Aún me sigo preguntando de dónde sale todo.

sábado, 25 de enero de 2014

Being a part of somewhere apart.


Retorno a terreno peligroso, desconocido, extraterrestre.

Camino con prisa, a veces procuro correr, y siento que bajo mis pies no hay más que barro que se desliza sin dejar que me mueva. La brisa anuncia un invierno frío con mañanas primaverales, en el que me protejo tras el abrigo de mi propia piel tan pronto como derrocho energía girando alrededor de los árboles sin ton ni son. Estoy hecha un remolino, a veces móvil, a veces regocijado entre mi propia trayectoria enrevesada. Mis ojos oscuriclaros empiezan a confundir las verdaderas razones de cada cosa que me pasa, ya lo asocie a estaciones, a cosas de psicología incomprensibles, a astros o a domingos. Sin quererlo canto nanas a las piezas de los puzzles para procurar que se junten incluso sin poseer siquiera hendiduras, cuando ni siquiera forman parte de ninguna parte. 
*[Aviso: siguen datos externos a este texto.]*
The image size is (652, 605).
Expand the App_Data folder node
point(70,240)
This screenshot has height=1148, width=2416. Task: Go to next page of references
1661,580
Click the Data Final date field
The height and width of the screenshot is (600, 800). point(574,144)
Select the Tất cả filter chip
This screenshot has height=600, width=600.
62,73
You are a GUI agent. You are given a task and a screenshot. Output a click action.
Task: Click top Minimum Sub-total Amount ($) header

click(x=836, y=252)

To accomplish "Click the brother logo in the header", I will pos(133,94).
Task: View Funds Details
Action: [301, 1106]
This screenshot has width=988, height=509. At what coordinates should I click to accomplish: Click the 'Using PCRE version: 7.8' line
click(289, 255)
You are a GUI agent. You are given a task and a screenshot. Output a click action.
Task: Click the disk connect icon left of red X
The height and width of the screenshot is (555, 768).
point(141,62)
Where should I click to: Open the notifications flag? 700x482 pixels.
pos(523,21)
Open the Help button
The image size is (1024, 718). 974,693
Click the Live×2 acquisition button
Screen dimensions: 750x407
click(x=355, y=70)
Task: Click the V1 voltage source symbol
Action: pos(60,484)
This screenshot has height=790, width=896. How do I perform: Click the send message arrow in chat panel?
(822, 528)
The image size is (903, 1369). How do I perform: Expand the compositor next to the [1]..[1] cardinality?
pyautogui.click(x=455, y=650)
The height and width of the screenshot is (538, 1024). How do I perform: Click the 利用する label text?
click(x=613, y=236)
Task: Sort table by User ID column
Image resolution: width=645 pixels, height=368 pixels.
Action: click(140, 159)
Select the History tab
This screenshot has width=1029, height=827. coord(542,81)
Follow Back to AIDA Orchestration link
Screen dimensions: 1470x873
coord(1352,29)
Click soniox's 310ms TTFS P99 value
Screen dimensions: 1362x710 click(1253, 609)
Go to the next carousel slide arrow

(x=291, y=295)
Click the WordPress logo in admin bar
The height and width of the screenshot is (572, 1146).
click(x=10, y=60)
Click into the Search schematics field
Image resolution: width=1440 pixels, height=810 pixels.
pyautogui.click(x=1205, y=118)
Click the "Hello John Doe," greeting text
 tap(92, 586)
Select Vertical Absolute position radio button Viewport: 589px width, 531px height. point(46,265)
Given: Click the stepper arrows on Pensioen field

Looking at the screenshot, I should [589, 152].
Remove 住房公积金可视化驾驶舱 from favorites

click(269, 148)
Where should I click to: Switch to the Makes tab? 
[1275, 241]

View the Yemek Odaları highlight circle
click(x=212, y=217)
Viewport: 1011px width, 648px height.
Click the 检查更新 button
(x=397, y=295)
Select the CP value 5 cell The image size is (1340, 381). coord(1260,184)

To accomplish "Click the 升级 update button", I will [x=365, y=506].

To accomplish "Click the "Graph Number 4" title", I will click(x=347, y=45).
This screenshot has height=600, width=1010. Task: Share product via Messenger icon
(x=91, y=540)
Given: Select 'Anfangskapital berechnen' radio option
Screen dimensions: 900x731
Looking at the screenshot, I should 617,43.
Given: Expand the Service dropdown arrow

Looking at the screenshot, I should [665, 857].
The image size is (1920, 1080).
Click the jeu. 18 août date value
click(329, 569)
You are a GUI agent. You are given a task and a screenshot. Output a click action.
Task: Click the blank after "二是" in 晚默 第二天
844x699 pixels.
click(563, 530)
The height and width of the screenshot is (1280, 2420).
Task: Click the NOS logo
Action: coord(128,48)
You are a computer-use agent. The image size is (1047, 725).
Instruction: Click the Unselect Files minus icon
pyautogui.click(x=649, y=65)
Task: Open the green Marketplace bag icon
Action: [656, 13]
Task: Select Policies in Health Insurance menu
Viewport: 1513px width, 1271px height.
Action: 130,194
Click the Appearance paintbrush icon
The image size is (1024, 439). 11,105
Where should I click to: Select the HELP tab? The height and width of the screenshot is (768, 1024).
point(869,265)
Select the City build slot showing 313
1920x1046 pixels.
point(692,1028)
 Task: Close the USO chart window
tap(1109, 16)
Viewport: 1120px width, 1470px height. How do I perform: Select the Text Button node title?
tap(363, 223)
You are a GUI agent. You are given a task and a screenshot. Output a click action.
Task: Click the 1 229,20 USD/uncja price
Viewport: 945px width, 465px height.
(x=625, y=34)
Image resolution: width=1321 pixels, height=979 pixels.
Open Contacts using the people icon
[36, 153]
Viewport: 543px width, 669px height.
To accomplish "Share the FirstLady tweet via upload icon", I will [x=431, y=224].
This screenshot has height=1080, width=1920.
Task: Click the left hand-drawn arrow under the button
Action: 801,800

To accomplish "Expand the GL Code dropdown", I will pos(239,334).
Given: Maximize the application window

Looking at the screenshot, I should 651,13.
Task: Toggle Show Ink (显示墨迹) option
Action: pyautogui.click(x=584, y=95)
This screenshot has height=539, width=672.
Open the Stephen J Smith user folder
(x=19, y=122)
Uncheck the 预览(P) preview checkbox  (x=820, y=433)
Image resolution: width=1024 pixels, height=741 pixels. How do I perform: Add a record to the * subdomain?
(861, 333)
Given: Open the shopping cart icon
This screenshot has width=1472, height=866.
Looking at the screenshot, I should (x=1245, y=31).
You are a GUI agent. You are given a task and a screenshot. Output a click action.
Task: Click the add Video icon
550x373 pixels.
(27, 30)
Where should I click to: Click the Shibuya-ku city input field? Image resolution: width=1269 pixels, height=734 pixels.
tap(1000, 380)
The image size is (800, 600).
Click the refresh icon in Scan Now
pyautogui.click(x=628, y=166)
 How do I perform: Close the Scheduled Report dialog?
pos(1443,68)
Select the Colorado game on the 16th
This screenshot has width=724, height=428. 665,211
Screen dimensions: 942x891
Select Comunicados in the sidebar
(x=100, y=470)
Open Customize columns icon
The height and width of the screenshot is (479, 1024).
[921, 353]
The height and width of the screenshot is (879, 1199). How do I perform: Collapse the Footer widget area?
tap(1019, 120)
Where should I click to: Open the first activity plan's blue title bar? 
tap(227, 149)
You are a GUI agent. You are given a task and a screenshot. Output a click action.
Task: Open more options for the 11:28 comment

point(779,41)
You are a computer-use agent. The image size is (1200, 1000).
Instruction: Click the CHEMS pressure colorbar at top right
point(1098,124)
Si tuviera que decir a dónde pertenezco ahora mismo diría que a la luna, seguramente, o quizá al mullido resguardo de algún bivalvo ya sin vida del fondo del mar. Sentirse un lunático, un extraterrestre en tierra propia no es algo desconocido para mi velero viajero, y sabe bien qué es lo que debe hacer para no vagar a la deriva sin rumbo ni norte. 


Basta ya de formar parte de ninguna parte. Re-formaré parte de algún lugar aparte.